#### Input for this task:
= = = = =

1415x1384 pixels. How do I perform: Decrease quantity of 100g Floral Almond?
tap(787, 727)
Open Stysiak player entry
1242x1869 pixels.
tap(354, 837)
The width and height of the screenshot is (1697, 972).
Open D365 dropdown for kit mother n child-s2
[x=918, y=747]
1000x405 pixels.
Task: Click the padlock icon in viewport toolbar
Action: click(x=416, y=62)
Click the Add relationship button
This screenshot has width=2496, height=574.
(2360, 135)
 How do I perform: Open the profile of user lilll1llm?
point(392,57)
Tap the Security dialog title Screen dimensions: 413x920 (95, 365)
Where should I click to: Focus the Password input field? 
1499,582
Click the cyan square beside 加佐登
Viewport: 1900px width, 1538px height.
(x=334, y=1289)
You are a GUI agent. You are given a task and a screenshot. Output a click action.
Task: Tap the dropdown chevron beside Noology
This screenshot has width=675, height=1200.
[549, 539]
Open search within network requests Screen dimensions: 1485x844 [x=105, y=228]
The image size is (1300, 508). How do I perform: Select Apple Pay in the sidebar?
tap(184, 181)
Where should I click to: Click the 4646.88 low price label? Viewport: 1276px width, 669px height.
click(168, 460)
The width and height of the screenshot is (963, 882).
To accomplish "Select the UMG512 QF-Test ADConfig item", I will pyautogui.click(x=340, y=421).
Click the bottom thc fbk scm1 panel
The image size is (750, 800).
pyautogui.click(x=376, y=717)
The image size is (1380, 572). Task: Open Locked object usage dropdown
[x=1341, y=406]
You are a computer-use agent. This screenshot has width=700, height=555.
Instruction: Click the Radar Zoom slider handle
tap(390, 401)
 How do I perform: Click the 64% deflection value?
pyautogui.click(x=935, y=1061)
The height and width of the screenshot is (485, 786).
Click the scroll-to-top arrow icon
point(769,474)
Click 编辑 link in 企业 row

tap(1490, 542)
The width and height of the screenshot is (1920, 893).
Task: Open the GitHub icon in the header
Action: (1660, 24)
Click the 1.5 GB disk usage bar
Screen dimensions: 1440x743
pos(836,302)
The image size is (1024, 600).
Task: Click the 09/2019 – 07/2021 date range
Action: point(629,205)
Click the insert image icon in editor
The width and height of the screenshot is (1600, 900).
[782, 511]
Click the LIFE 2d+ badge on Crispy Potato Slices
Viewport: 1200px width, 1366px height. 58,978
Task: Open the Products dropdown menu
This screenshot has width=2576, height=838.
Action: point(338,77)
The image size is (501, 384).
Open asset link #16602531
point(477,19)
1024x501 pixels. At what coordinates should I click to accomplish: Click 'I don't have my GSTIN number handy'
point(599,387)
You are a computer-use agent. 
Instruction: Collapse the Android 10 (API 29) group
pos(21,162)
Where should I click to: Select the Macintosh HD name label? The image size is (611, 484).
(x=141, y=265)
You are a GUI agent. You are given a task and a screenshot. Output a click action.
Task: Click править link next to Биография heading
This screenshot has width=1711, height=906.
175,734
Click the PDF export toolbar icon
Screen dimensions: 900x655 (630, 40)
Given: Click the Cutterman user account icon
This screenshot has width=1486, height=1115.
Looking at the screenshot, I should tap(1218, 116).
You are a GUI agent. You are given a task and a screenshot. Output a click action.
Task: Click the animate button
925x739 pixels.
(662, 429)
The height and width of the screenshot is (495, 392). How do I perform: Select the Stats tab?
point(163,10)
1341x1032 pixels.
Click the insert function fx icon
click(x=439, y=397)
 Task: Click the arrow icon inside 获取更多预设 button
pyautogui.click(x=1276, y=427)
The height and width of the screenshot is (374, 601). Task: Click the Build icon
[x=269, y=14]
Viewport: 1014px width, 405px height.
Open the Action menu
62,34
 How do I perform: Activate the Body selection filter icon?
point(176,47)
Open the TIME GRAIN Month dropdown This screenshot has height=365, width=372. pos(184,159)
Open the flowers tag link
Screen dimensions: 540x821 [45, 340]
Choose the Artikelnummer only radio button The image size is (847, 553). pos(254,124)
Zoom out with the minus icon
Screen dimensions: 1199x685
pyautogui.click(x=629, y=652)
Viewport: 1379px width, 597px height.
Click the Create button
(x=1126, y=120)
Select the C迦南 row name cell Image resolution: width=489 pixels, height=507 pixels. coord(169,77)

= = = = =

#### Task statement:
Copy range, inclusive: the line holding "Click the bottom thc fbk scm1 panel" to the line holding "Click the insert image icon in editor". Reproduce exactly those lines of the records above and no others.

#### Answer space:
Click the bottom thc fbk scm1 panel
The image size is (750, 800).
pyautogui.click(x=376, y=717)
The image size is (1380, 572). Task: Open Locked object usage dropdown
[x=1341, y=406]
You are a computer-use agent. This screenshot has width=700, height=555.
Instruction: Click the Radar Zoom slider handle
tap(390, 401)
 How do I perform: Click the 64% deflection value?
pyautogui.click(x=935, y=1061)
The height and width of the screenshot is (485, 786).
Click the scroll-to-top arrow icon
point(769,474)
Click 编辑 link in 企业 row

tap(1490, 542)
The width and height of the screenshot is (1920, 893).
Task: Open the GitHub icon in the header
Action: (1660, 24)
Click the 1.5 GB disk usage bar
Screen dimensions: 1440x743
pos(836,302)
The image size is (1024, 600).
Task: Click the 09/2019 – 07/2021 date range
Action: point(629,205)
Click the insert image icon in editor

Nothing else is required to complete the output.